## [Task statement]
The lines to return are those below that contain the word "slipdoor".

Stored data

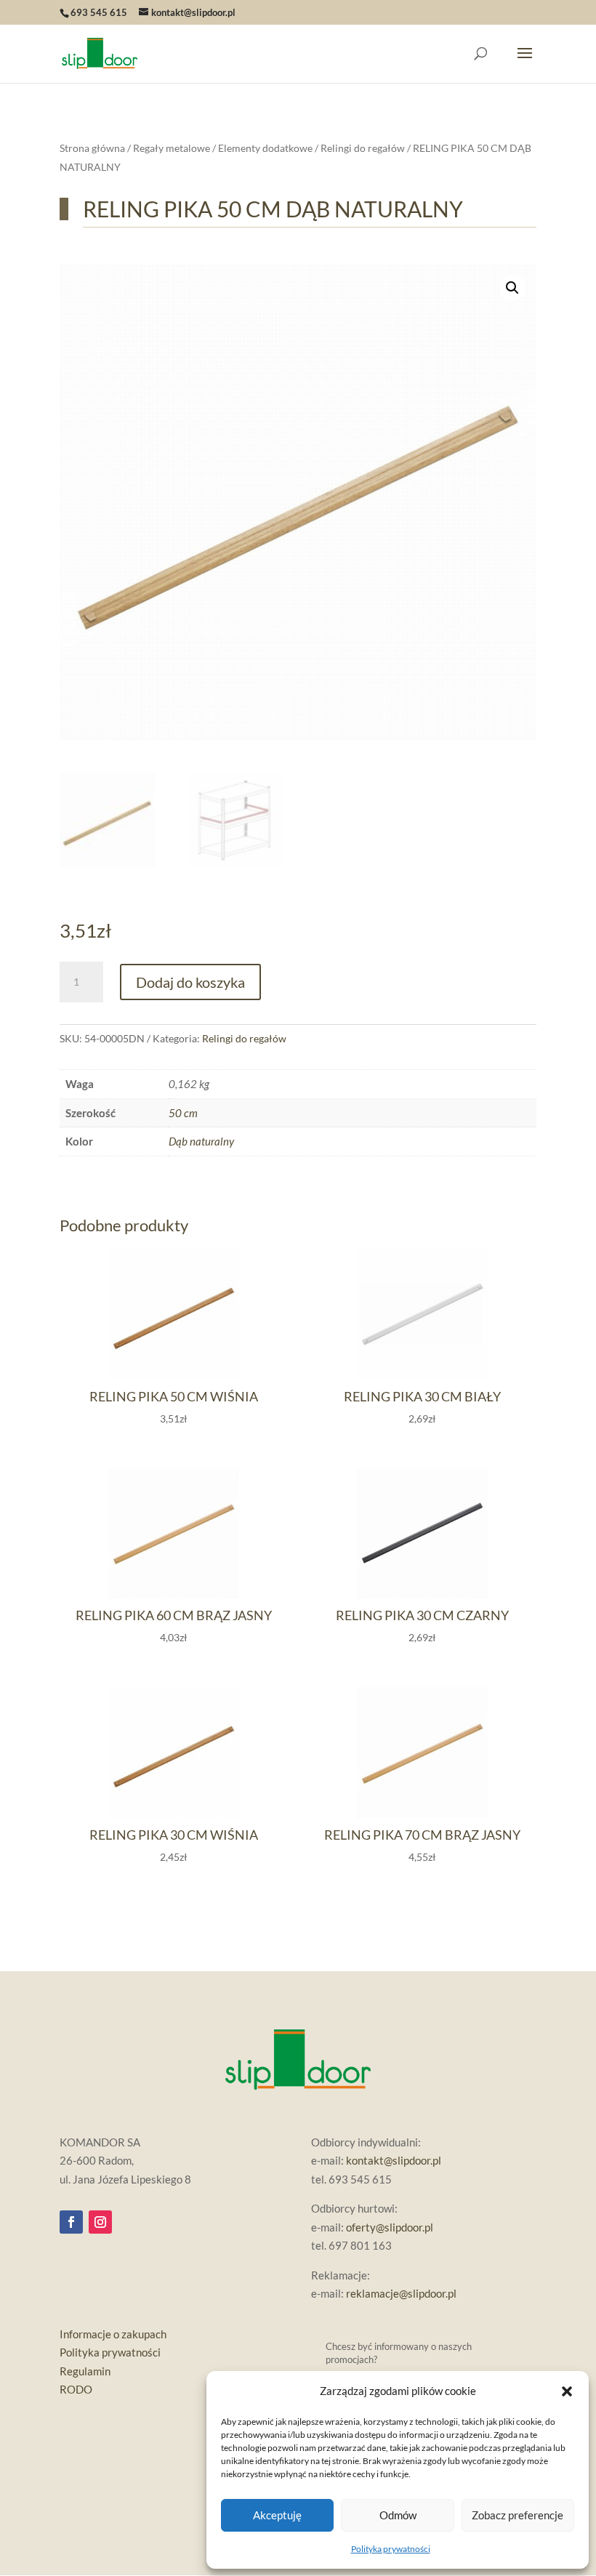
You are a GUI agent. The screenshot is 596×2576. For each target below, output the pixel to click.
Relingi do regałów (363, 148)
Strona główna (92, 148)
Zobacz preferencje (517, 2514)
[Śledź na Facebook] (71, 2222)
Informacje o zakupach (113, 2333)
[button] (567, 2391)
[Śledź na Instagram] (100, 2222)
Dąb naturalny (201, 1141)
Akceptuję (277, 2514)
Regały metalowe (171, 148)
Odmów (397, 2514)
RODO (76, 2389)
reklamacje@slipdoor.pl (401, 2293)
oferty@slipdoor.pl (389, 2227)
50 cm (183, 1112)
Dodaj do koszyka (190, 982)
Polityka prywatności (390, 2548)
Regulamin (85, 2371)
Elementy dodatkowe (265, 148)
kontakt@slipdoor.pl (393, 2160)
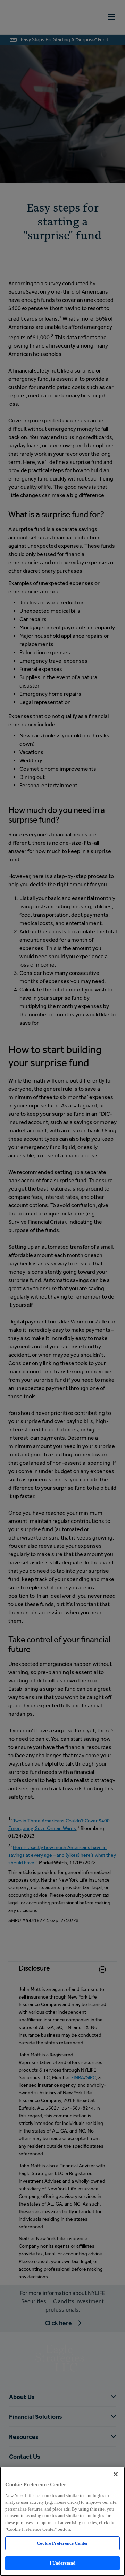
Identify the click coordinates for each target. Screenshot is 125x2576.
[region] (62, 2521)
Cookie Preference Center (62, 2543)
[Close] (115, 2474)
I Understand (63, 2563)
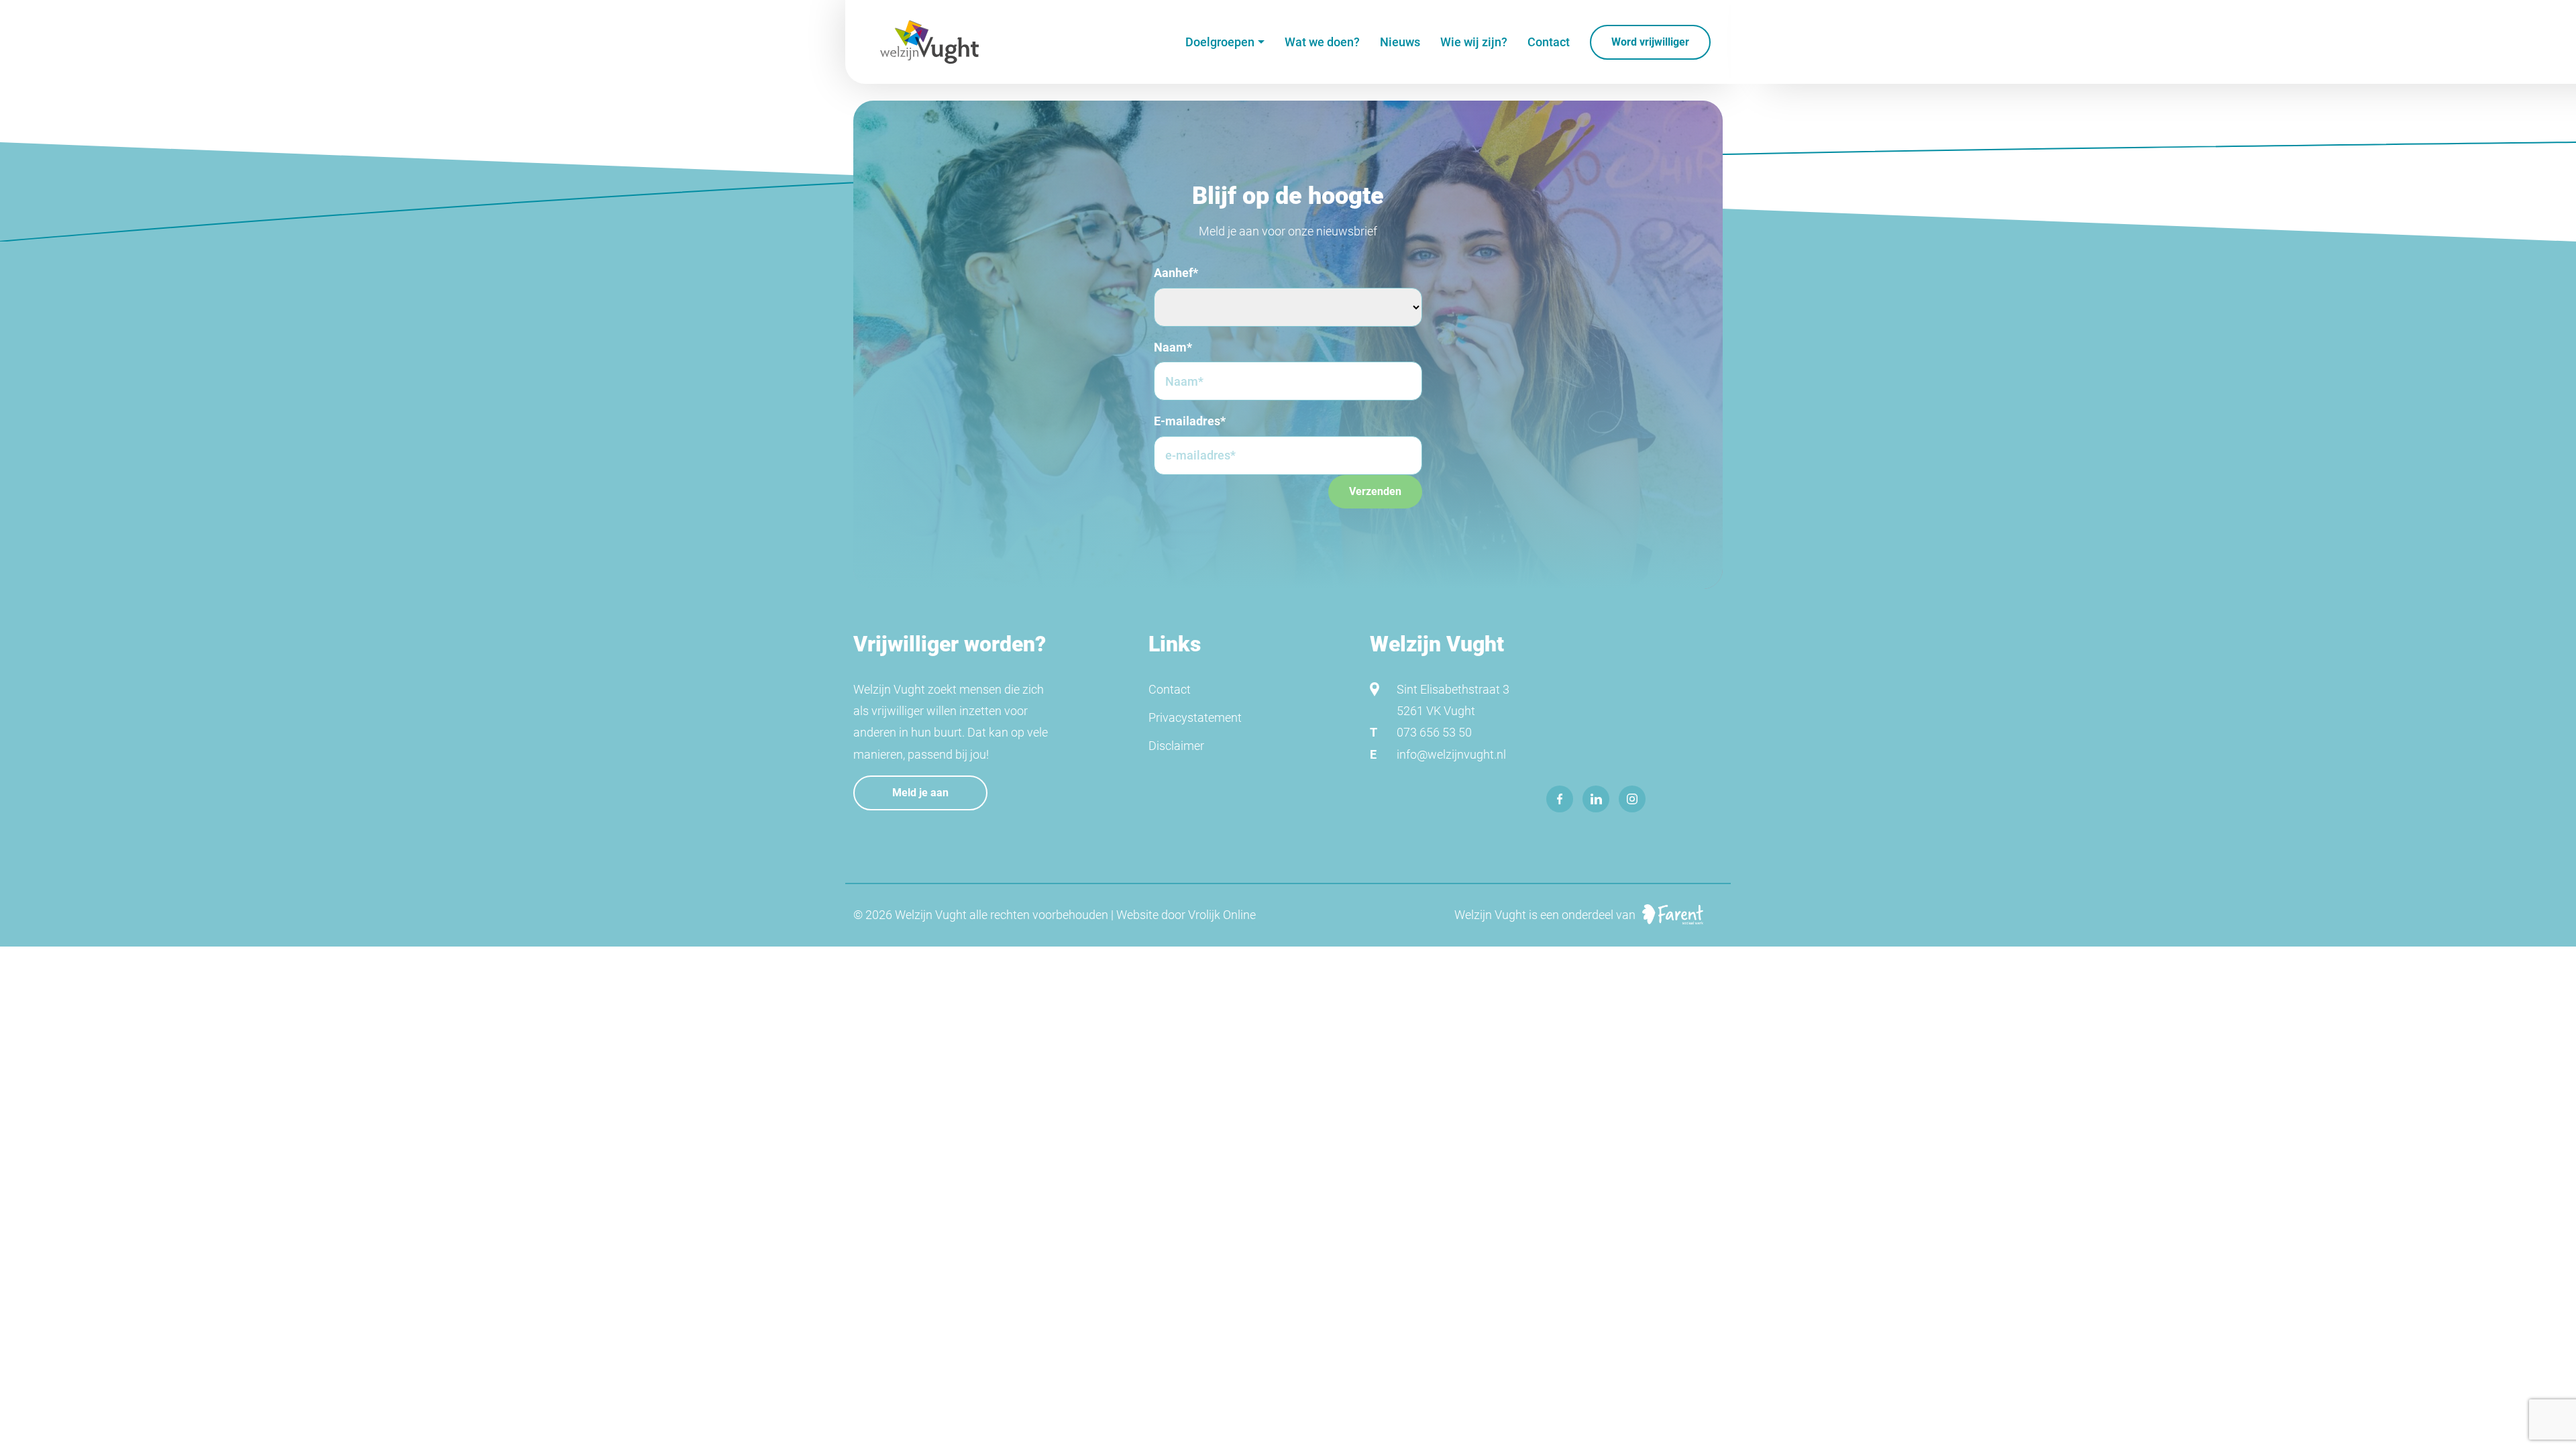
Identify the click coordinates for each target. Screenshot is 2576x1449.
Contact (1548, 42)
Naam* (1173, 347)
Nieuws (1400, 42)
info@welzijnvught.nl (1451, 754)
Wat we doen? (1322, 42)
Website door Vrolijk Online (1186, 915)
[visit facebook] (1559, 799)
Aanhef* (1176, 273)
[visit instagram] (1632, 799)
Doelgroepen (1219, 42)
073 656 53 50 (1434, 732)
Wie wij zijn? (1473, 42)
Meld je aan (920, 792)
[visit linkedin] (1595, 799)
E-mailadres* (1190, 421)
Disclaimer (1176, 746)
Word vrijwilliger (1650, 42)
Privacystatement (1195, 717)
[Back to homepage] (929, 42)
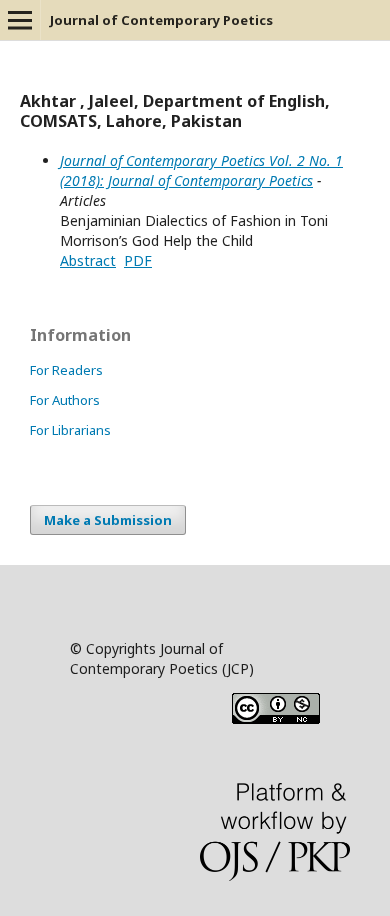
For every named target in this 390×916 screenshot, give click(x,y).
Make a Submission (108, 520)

## [Written answer]
reklamacje@slipdoor.pl (401, 2293)
oferty@slipdoor.pl (389, 2227)
kontakt@slipdoor.pl (393, 2160)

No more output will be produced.